聞きにくいこともしっかり確認、代理人としての紹介会社の役割
人材は弱い立場になりがち 面接時の服装で悩んでいた候補者
景気の回復傾向を受け、多くの企業が人材獲得に注力している。中途採用の市場も、少しずつ「売り手市場」の傾向が表れてきているようだ。ところが面接・選考という場面になると、どうしても企業側の立場が強く、人材側の立場は弱くなってしまう。本来は対等のはずなのだが、ちょっとした交渉や調整でも人材側は「こんなことをたずねて大丈夫なのだろうか?」と弱気になってしまうものだ。そんなとき、代理人として役立つのが人材紹介会社ということになる。
30分で十分到着できるはずなのに……
「土日に面接してもらうのは、やはり無理ですよね。今の仕事は残業が多く、平日はどうしても面接にいけないんですよ」
Yさんの面接日がなかなか決まらない。在職中なので、企業側からは「可能な日をいくつか出してください。少し遅めの時間帯になっても対応しますよ」と言ってもらっている。例えば19時スタート、場合によっては20時スタートでも面接してもらえそうだ。そこで、Yさんの都合のよい日をきいてみたのだが、毎日のように残業があるため、すぐには決められないという。調整後、メールをもらうことになった。

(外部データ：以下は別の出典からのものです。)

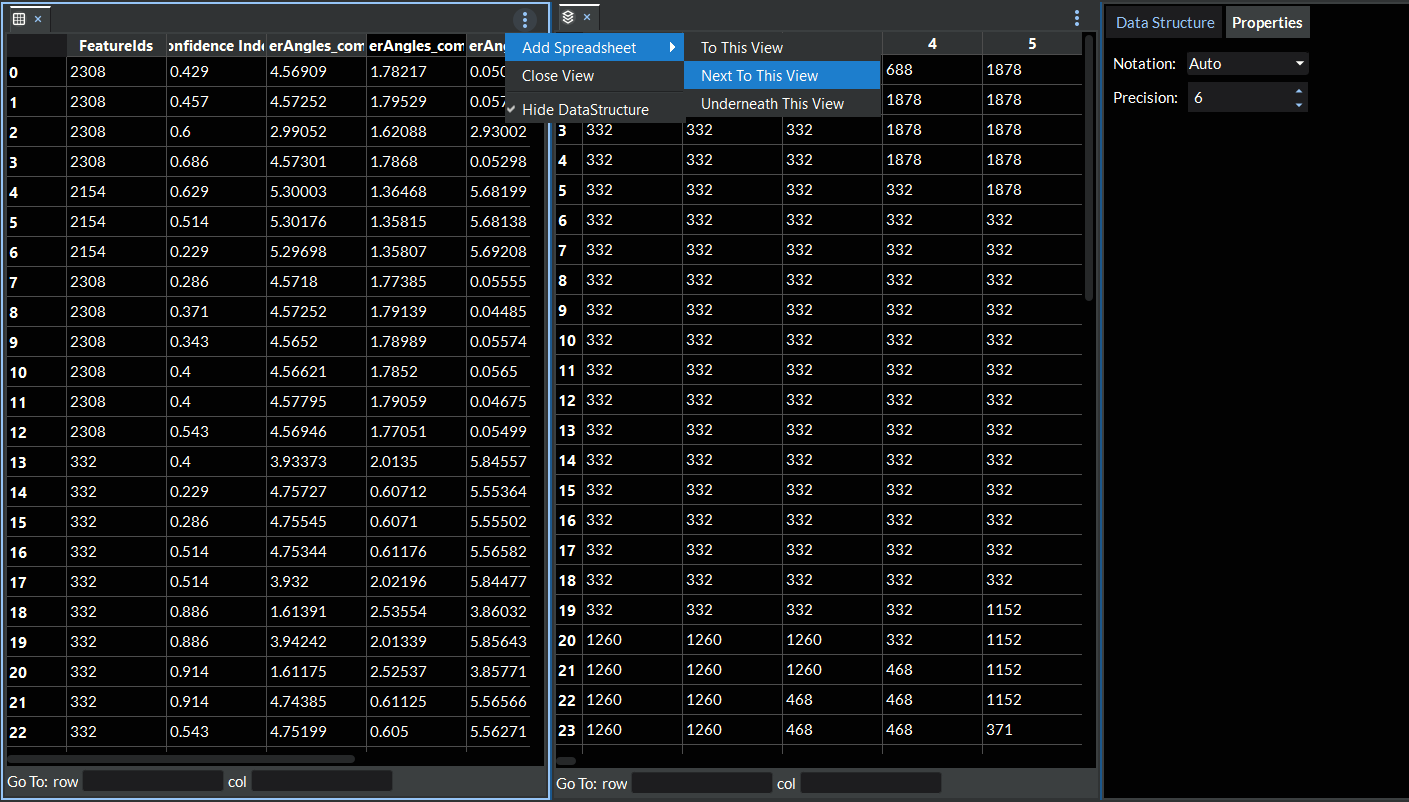Click the left table's horizontal scrollbar
The image size is (1409, 802).
pyautogui.click(x=180, y=759)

「やはり平日の定時前に退社するのは難しいです。P社到着は早くても20時30分以降になりそうですが、大丈夫でしょうか?」
Yさんの勤務先は18時が定時ときいている。面接予定のP社まで2時間以上もかかるものだろうか。インターネットの地図サービスで路線を検索してみると、30分もあれば十分到着できる距離だった。いったいどうなっているのだろうか? その理由は「服装」だった。
「現在、弊社では非常にカジュアルな服装で勤務しているので、いったん帰宅して着替えてからP社に向かう必要があると考えました。2時間半ほど時間がかかるのはそのためです」
Yさんからのメールを読むと、以前たまたまスーツを着て出勤したところ、同僚に「どうしたの? 今日面接でもあるの?」と散々からかわれたことがあったのだという。その時は、まだ転職活動はしていなかったのだが周囲の視線が気になって仕方がなかった。それはYさんにとって一種のトラウマになっていた。
「今は実際に転職活動をしているわけですから、もし以前と同じようなことになれば絶対に態度に出て、会社にあやしまれてしまうと思います。そのようなリスクは、何としても避けたいのです」
たしかにYさんの気持ちはよくわかる。普段忙しい職場では定時に退社するというだけでも、相当目立つ行為に違いない。ましてや、びしっとスーツで決めていれば「何かある」と思われても仕方ないだろう。
「わかりました。服装の件はP社さんに交渉してみます。まかせてください」
私はさっそくYさんに返信した。こういう仕事は人材紹介会社の得意分野なのだ。